You stay in the game. You stay in that stadium under the fierce, involving lights
Bradley King has designed day and night, through the scores on the talley
boards, through the churning ruminations of aging, undefeated tennis star Tim
(pitch perfect Wilson Bethel) and his wired challenger, Sergei (febrile Alex
Mickiewicz), ten years his junior and charged to be in these semifinals with
his idol. Sergei has never won a finals and here he is facing Tim, who has
never lost one. His hungry wife, Galina (fine Natalia Payne) giddy with an all
but avaricious excitement, is beside herself.
Not
so, Tim’s wife Mallory (solid Zoe Winters), also cheering from the side lines.

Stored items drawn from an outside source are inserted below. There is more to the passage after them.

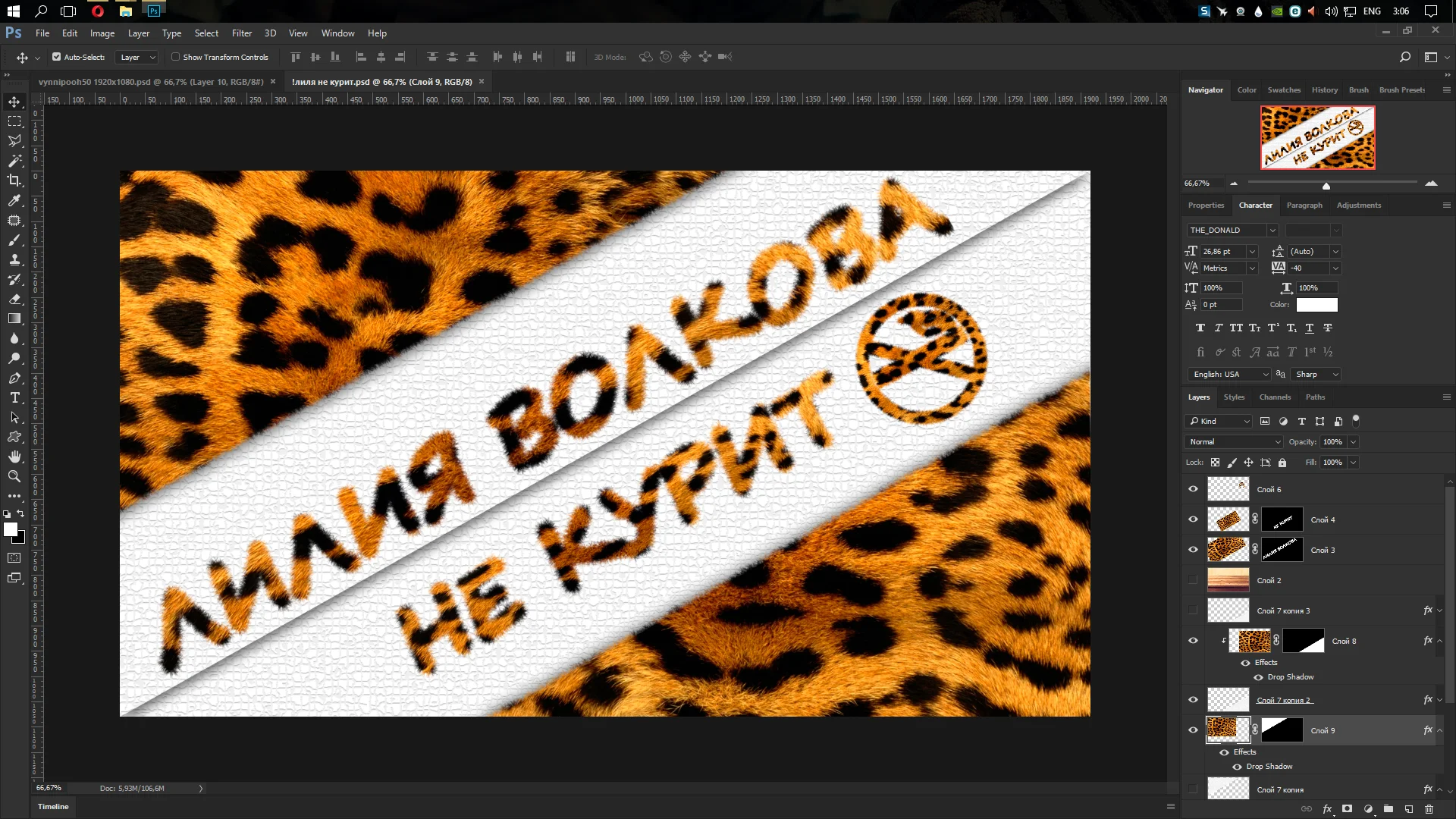Click the delete layer trash icon

point(1429,809)
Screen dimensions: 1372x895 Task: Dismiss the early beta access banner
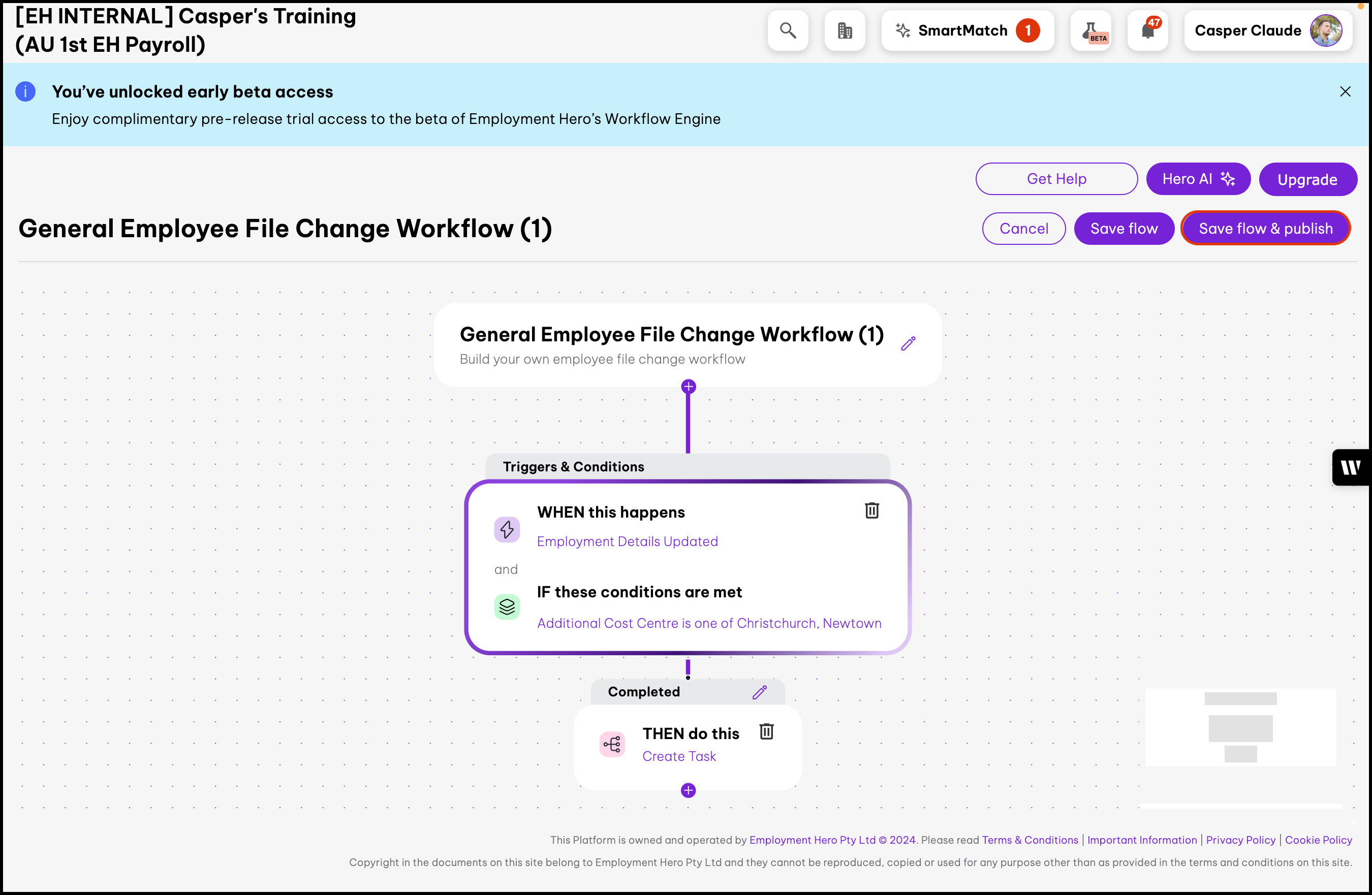coord(1345,91)
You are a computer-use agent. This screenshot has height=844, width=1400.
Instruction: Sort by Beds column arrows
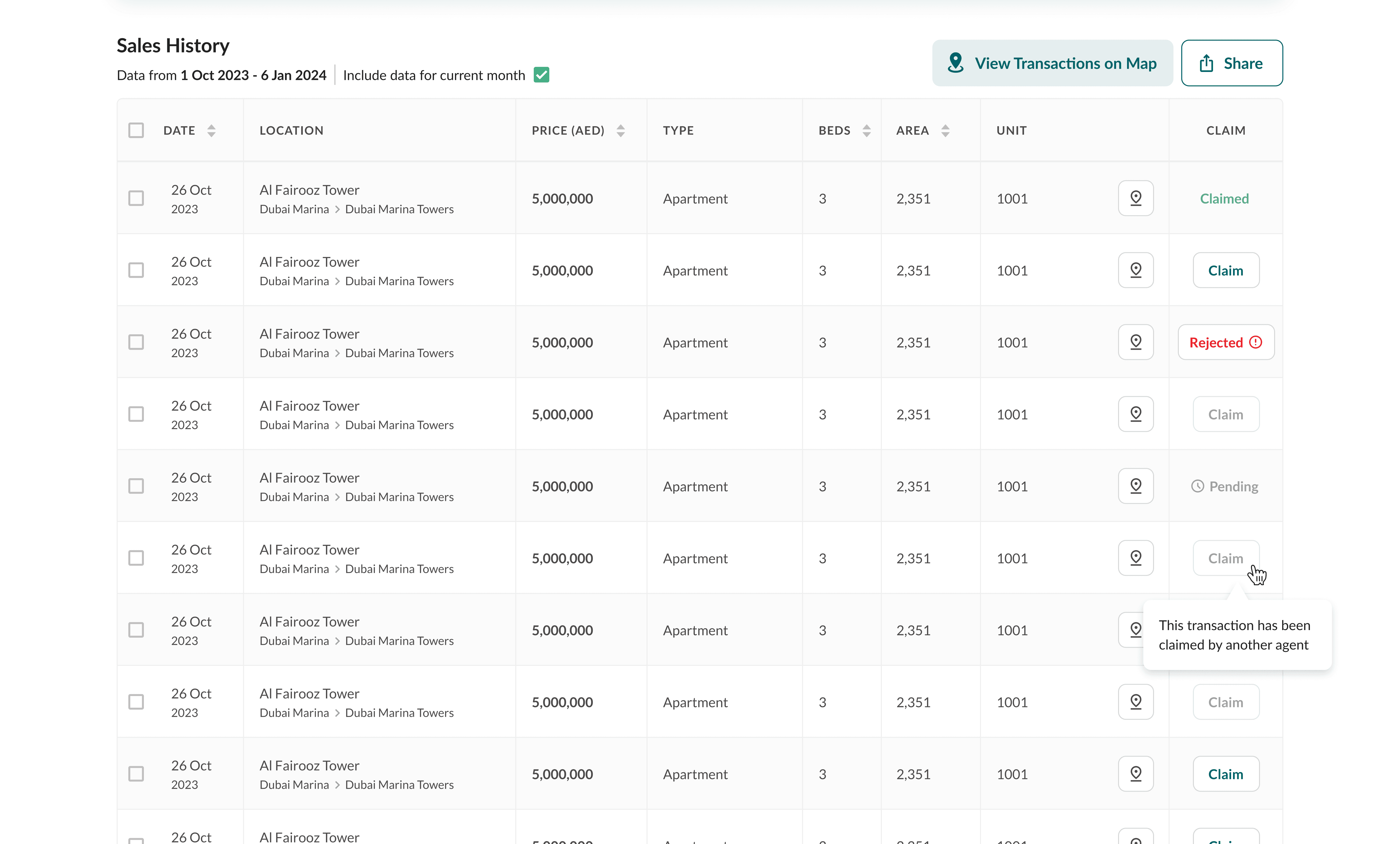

She’s steeped in tennis, she knows the territory, the claims, the drains on
their bodies, their minds, their lives. Playwright Ziegler makes that plain in
the vignettes she has blended into the main tennis action of her play and,
indeed, in these back stories from Tim’s and Mallory’s life together and Sergei
and Galina’s life together Ziegler gets us into the minds of Tim and Sergei
even as they are doing battle on the court, the ever present tennis court.
Tennis and life are one.
Which
makes the exchanges between these two men delivered right out to us in the
audience vitally important to the game. And if you listen hard enough these
volleys are harsher in playwright Ziegler’s dialogue than in the texture of the
game with which director Gaye Taylor Upchurch has chosen to envelope the play.

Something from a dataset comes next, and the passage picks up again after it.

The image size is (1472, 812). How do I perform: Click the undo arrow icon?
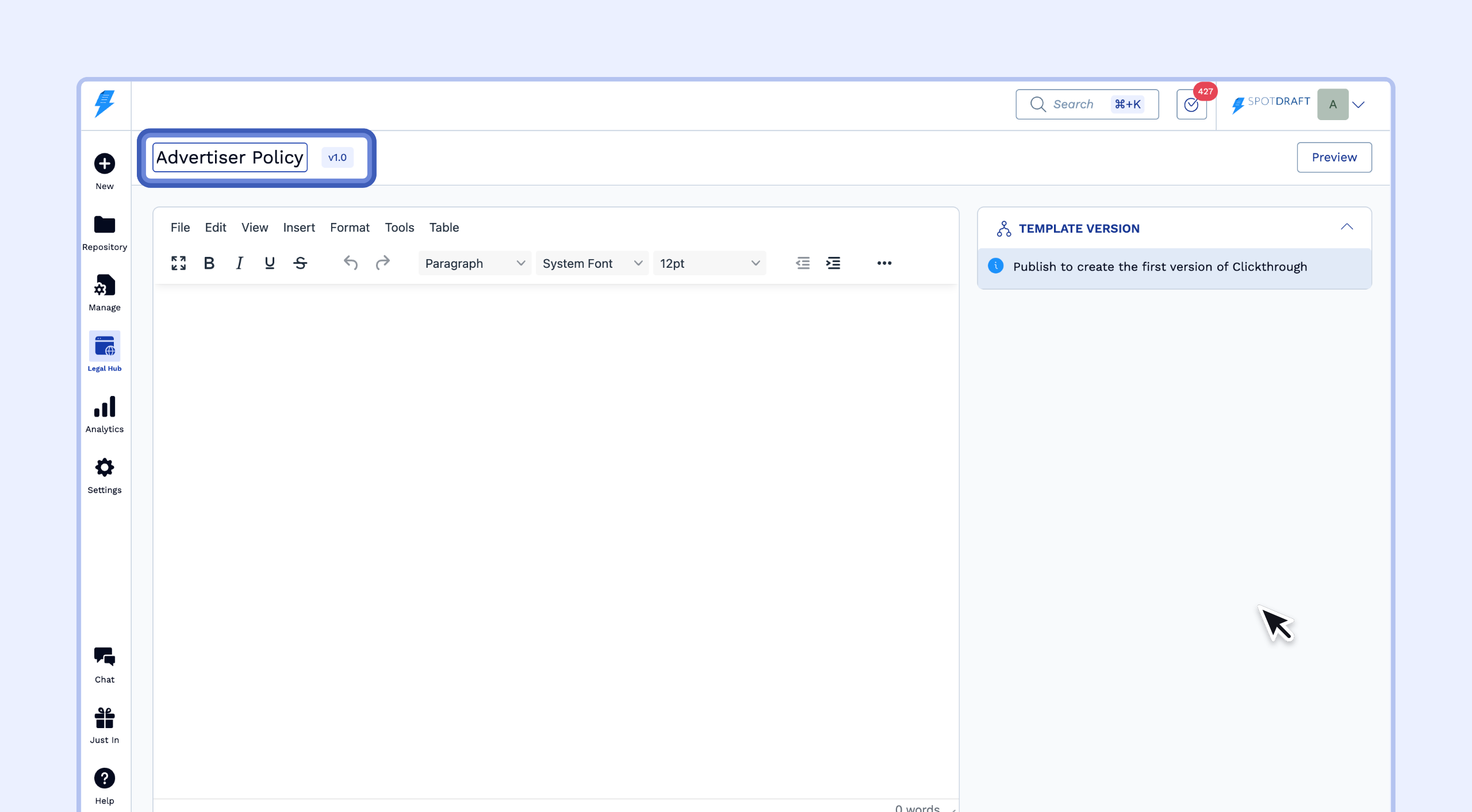[x=351, y=263]
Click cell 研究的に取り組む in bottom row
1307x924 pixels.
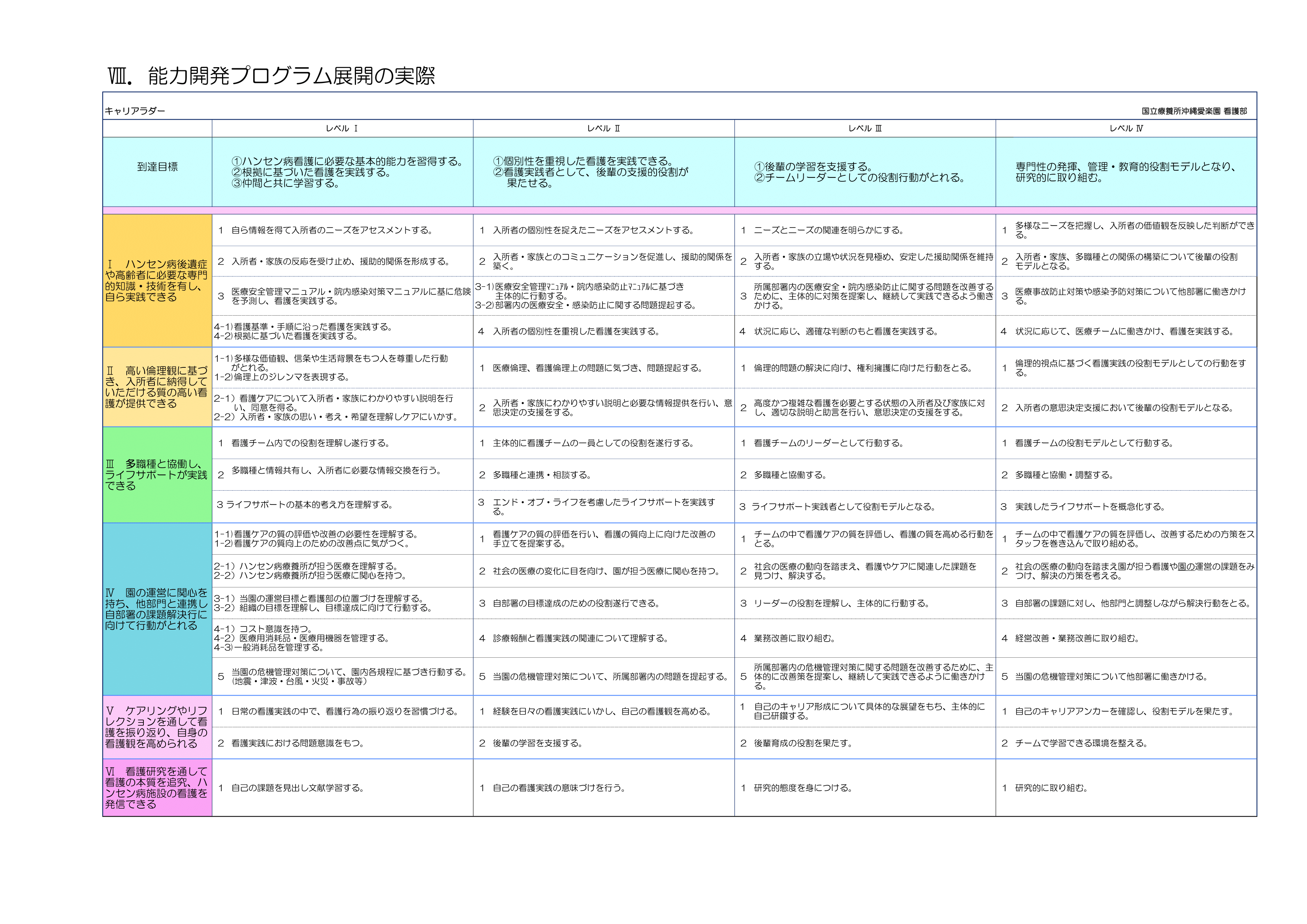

Listen to Galina, too, and she’s harder than the charmingly overexcited babe
she presents. Galina is cheering on her ticket to the Good Life. Director
Upchurch seems to have gentled her down. But there’s no getting away from it,
Tim is fighting for his reputation, his mark on the game, fighting his hurting
body, fighting the specter of actually losing. Sergei, exulting in his winning
streak, fights his long entrenched doubts about being worthy of reaching so
high.
We,
too, are watching the score board, even as we sympathize with tennis wife
Mallory who knows that she doesn’t come first, tennis does. Does she want this
win as desperately as her husband does? She can live with a loss but can she
live with a husband who cannot bear the thought, at least at this point?
And
while we follow them, we find ourselves wondering where will that something
new, that something revelatory arise to hit us. Were it not for the absolutely
splendid production, this all encompassing setting, that exceptional lighting,
those sharply aware costumes by Montana Bianco, that nailing sound design by
Bray Poor, what would be so special about playwright Ziegler’s play? Has it
given us a deeper understanding of tennis? Or these characters? Or ourselves?
How is it going to end?
No
matter how it ends, what will it say to us? And, over all, is this the actual
intention of the play, to lead us into questioning these and perhaps edgier
thoughts for us to carry away? This is hardly the first play to try to draw the
analogy of tennis to what we call our lives. Nor are their histories, what we
glean of them, Tim and Mallory, Sergei and Galina, as couples, as individuals,
more than familiar, hardly electrifying. Our enjoyment is of the whole, theater
experience. That is this presentation’s success.
The
Last Match. At
the Laura Pels Theatre, 111 West 46th Street near Sixth
Avenue. Tickets: $79. 212-279-1300. 95 min. Thru Dec 24.